Таким образом всё и сошлось в точке икс: нерасторопность милицейских, безответственность владельца и предприимчивость сторожей.

В общем, где-то за полгода я познакомился со всей дежурной частью Орджоникидзевского РОВД. А сколько ночей я там провёл! Однажды получил приглашение в Орджоникидзевский исполком по вопросу положения дел на стоянке. Прихожу в зал заседаний, а он полон таких же бедолаг – организаторов кооперативов и других частных производств. Встаёт майор милиции с толстенным досье и начинает перечислять подвиги начинающих предпринимателей. В отношении одних ограничивается внушениями, у других вообще предлагает закрыть предприятия. Доходит черед до нашей стоянки. Майор перечисляет все фокусы моих башибузуков, а в заключение отмечает…значительное улучшение ситуации на объекте! Так что, как ни странно, в этом «пантеоне славы» нам принадлежало далеко не первое место!

И действительно, потихоньку, помаленьку дела на стоянке пришли в относительный порядок.

Итак, наличие стоянки было второй причиной моего отказа, а третья заключалась в том, что я, много лет проработав в ТТУ на разных должностях, начал терять интерес. Хотелось поработать самостоятельно или как минимум сменить место работы, хотелось чего-то нового, пусть даже более трудного, поэтому, провалявшись без сна всю ночь, принял твёрдое решение, что работать в Управление не пойду.

Утром, только я сел за стол и начал разбирать бумаги, в кабинет зашёл Сычёв:

– Звонит Сергеев – требует ответа!

* _Блок данных_
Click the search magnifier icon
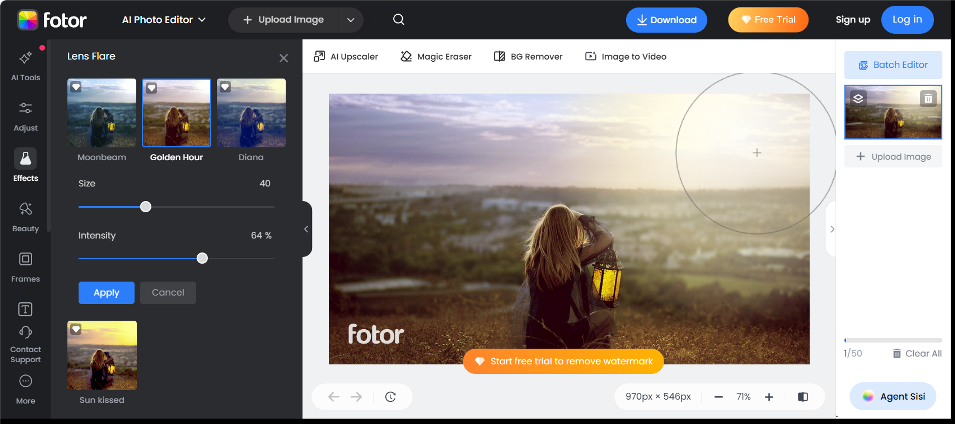point(399,20)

* _Задания_
A: Выведите из текста отрывок от слов «Таким образом всё» до слов «не первое место!» включительно.
B: Подхватите воспоминания о стоянке и работе в ТТУ и допишите продолжение сразу после их последней фразы.

* _Ответы_
A:
Таким образом всё и сошлось в точке икс: нерасторопность милицейских, безответственность владельца и предприимчивость сторожей.

В общем, где-то за полгода я познакомился со всей дежурной частью Орджоникидзевского РОВД. А сколько ночей я там провёл! Однажды получил приглашение в Орджоникидзевский исполком по вопросу положения дел на стоянке. Прихожу в зал заседаний, а он полон таких же бедолаг – организаторов кооперативов и других частных производств. Встаёт майор милиции с толстенным досье и начинает перечислять подвиги начинающих предпринимателей. В отношении одних ограничивается внушениями, у других вообще предлагает закрыть предприятия. Доходит черед до нашей стоянки. Майор перечисляет все фокусы моих башибузуков, а в заключение отмечает…значительное улучшение ситуации на объекте! Так что, как ни странно, в этом «пантеоне славы» нам принадлежало далеко не первое место!

B:
Я взял трубку и, поздоровавшись, сказал буквально следующее:

– Геннадий Степанович, но я же вчера сказал, что не пойду!

Наступила продолжительная пауза, за которой последовал вопрос:

– Ты что, всю жизнь будешь главным инженером работать?

– Не знаю, Геннадий Степанович. Может быть, всю жизнь, но к Вам я не пойду.

Последние слова надолго остудили наши взаимоотношения, которые и без того никогда не были особо тёплыми.

Продолжая работать в Орджоникидзевском депо, я не оставлял мысли сменить обстановку, но возникли некоторые обстоятельства, заставившие меня повременить.

В техническом журнале, названия которого уже и не помню, была опубликована статья о группе молодых инициативных ребят из Риги, которые начали изготавливать счётчики электроэнергии постоянного тока для внедрения на подвижном составе предприятий горэлектротранспорта. Кроме того, они же наладили выпуск магнитофонов-информаторов, предназначенных для облегчения работы водителей и улучшения информационного обеспечения пассажиров.

Не секрет, что во время движения водитель определённое время уделяет работе с микрофоном, и это негативно сказывается на безопасности движения. Не секрет, также, что при эксплуатации трамваев и троллейбусов одной из самых больших частей расходов являются затраты на электроэнергию, а при правильном управлении транспортным средством её экономия может быть весьма существенной.

Вот для решения двух этих вопросов я и был командирован в Ригу, где познакомился с Артуром Шютцем и Сергеем Бушуевым – именно они и организовали производство, как теперь говорят, инновационного оборудования. В дальнейшем это знакомство очень даже помогло мне в организации коммерческой деятельности.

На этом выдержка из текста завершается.